Georgia has requested a mediator to resolve the 25-year water war with Florida. Florida is on board, according to recently released court documents.

A settlement doesn't appear imminent, though, between the long-warring states that disagree over how to share the Chattahoochee and Flint rivers. But the move toward compromise, announced last week, brightened the outlook of one key water wars observer.

"I'm delighted," said Ralph Lancaster, an attorney the U.S. Supreme Court appointed to be a special master to resolve the watery dispute. "And I can't overemphasize the fact that I'm delighted to see both the word 'settlement' and the word 'mediator' in the reports and to know that you're moving toward that process."

Lancaster, appointed a year ago, has repeatedly and vociferously urged attorneys for Georgia and Florida to settle the water wars case amongst themselves or else risk a possibly unsatisfactory -- to both sides -- judgment promulgated by the special master.

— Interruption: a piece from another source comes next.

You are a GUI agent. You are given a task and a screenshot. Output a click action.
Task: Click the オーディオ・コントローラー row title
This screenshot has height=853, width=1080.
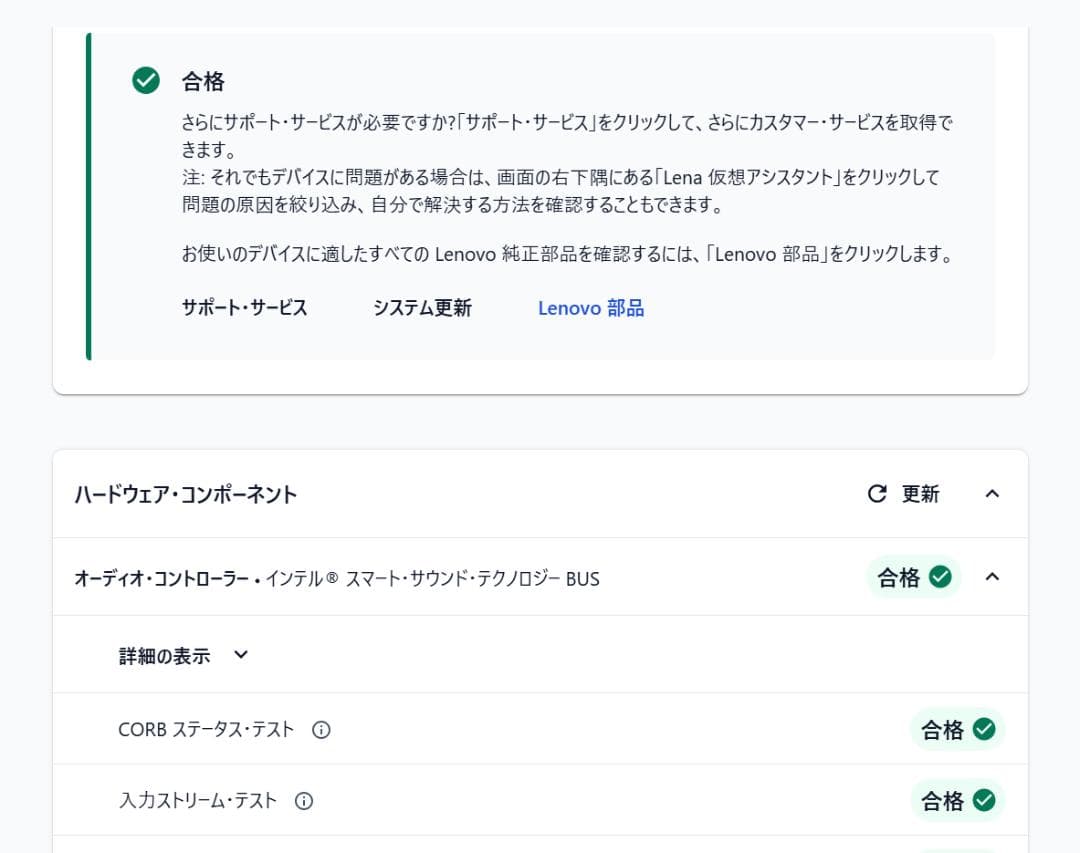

Georgia Gov. Nathan Deal has set aside $20 million for the latest legal skirmish pitting Florida's ailing oyster industry against Georgia's right to use plentiful amounts of Chattahoochee River water, primarily across metro Atlanta. Georgia also seeks to maintain full use of the Flint River and its tributaries for farmers in southwest Georgia.

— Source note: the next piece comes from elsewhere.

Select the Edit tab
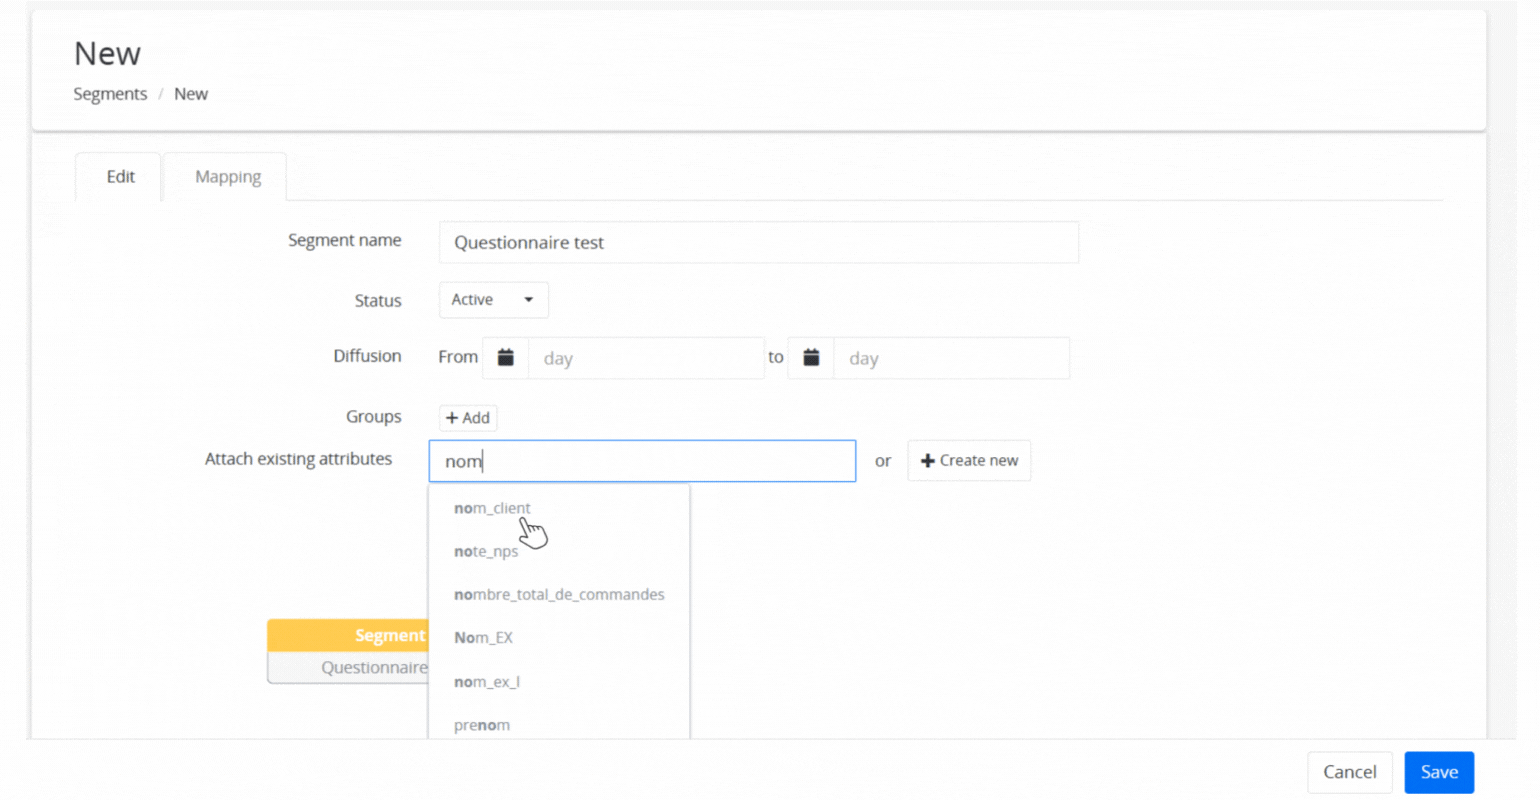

The rivers join at the Florida border to become the Apalachicola River. A healthy balance of fresh water and salt water is critical for oysters and other critters to survive in the Apalachicola Bay. And therein lies the crux of the never-ending water war: Florida claims that Georgia's profligate use of the rivers harms oystermen, endangered species and the Panhandle way of life.

Deal and his Florida counterpart met in June to try to make a deal. "Unfortunately, those efforts have not advanced and there has been no material progress on settlement since June," Georgia attorney Craig Primis said in a Nov. 6 status report to the special master. "At this point, Georgia believes that the best way to advance the process is to engage a mediator acceptable to both sides who can create a framework for formal in-person discussions and periodic exchanges of information specifically directed to settlement."

Florida welcomed the suggestion. As did Lancaster.

"As I have said from the start, if there's anything, any way at all -- any way at all -- that this can be settled, it ought to be done," he said.

Deal and Florida Gov. Rick Scott declined to comment.